Anyway, the poolTester updates will follow shortly. I have been playing with poolTester today, and will attempt to get a reproducer for the hardRestart issue. There is a test already called fastHardRestart, but it is testing a different issue -- I don't recall what. I will add another aptly named test if I am successful in reproducing it.

MichaelJCaruso commented 7 years ago

Sad but true. The legacy nature of the bug makes it harder to address and almost more of a feature than a bug. Still, it also makes the code more fragile under modification (and use). On that front, I don't mind advocating for theory of operation and clean, consistent interfaces.

In terms of our proposed fix, it looks like there's a problem of a different sort. There's no logic in resume (bool explicit) that detects and respects any internal suspension that might currently be in effect. Assuming there's a good reason for the internal suspension initiated by hard restart, it should be honored until explicitly cleared by its internal originator and not subject to external cancellation. That does not appear to be the case. Am I missing something?

Note that a similar situation exists in suspend (bool explicit); however, in that case, the failure to note that an internal suspension is already in effect results in the issuance of multiple base class suspend calls - a presumably less significant issue.

VCommitter commented 7 years ago

I like that implementation idea; I think it will wind up cleaner. I'll try it out.

VCommitter commented 7 years ago

7ca7cf4ca749883c5687a79f459a60ef3d6b36a4 encapsulates the explicit vs internal logic in the suspend and resume methods.

------------

Given problem 1
List every line in the entries that contains the string "Open", matching uppercase and lowercase letters exactly.

Record excerpts
------------

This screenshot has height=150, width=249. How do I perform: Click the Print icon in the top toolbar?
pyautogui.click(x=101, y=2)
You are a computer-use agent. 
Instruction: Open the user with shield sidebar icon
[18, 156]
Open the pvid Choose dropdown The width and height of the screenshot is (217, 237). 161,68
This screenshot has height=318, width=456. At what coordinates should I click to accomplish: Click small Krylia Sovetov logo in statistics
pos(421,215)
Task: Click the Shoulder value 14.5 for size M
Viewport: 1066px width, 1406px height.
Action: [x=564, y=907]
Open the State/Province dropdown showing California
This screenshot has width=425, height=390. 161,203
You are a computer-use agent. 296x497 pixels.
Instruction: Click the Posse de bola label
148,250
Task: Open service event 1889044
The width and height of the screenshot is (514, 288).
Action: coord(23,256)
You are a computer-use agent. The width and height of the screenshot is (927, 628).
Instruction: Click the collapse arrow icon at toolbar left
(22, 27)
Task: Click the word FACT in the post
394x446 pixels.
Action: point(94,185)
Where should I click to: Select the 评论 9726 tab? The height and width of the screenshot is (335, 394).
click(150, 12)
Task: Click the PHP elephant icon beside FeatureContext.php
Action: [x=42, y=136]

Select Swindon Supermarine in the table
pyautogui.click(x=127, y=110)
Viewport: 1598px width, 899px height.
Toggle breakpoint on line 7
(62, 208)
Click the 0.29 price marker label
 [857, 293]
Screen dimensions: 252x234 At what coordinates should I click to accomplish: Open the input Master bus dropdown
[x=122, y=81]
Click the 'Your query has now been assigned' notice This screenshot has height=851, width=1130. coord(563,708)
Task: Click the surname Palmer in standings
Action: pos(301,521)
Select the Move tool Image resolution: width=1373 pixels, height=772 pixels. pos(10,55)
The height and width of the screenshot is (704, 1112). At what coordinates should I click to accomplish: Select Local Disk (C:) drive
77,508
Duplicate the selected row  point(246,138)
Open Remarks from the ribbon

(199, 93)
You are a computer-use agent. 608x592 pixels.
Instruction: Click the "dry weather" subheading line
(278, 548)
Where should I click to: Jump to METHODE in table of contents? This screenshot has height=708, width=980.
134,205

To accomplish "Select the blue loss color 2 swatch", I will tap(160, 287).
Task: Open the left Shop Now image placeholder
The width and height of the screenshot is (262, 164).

------------

Given problem 2
Translate this sentence from the thread into Spanish: "I like that implementation idea; I think it will wind up cleaner."

Correct result 1
Instruction: Open the user with shield sidebar icon
Open the pvid Choose dropdown The width and height of the screenshot is (217, 237). 161,68
Open the State/Province dropdown showing California
Task: Open service event 1889044
Screen dimensions: 252x234 At what coordinates should I click to accomplish: Open the input Master bus dropdown
Open Remarks from the ribbon
Task: Open the left Shop Now image placeholder

Correct result 2
Me gusta esa idea de implementación; creo que terminará siendo más limpia.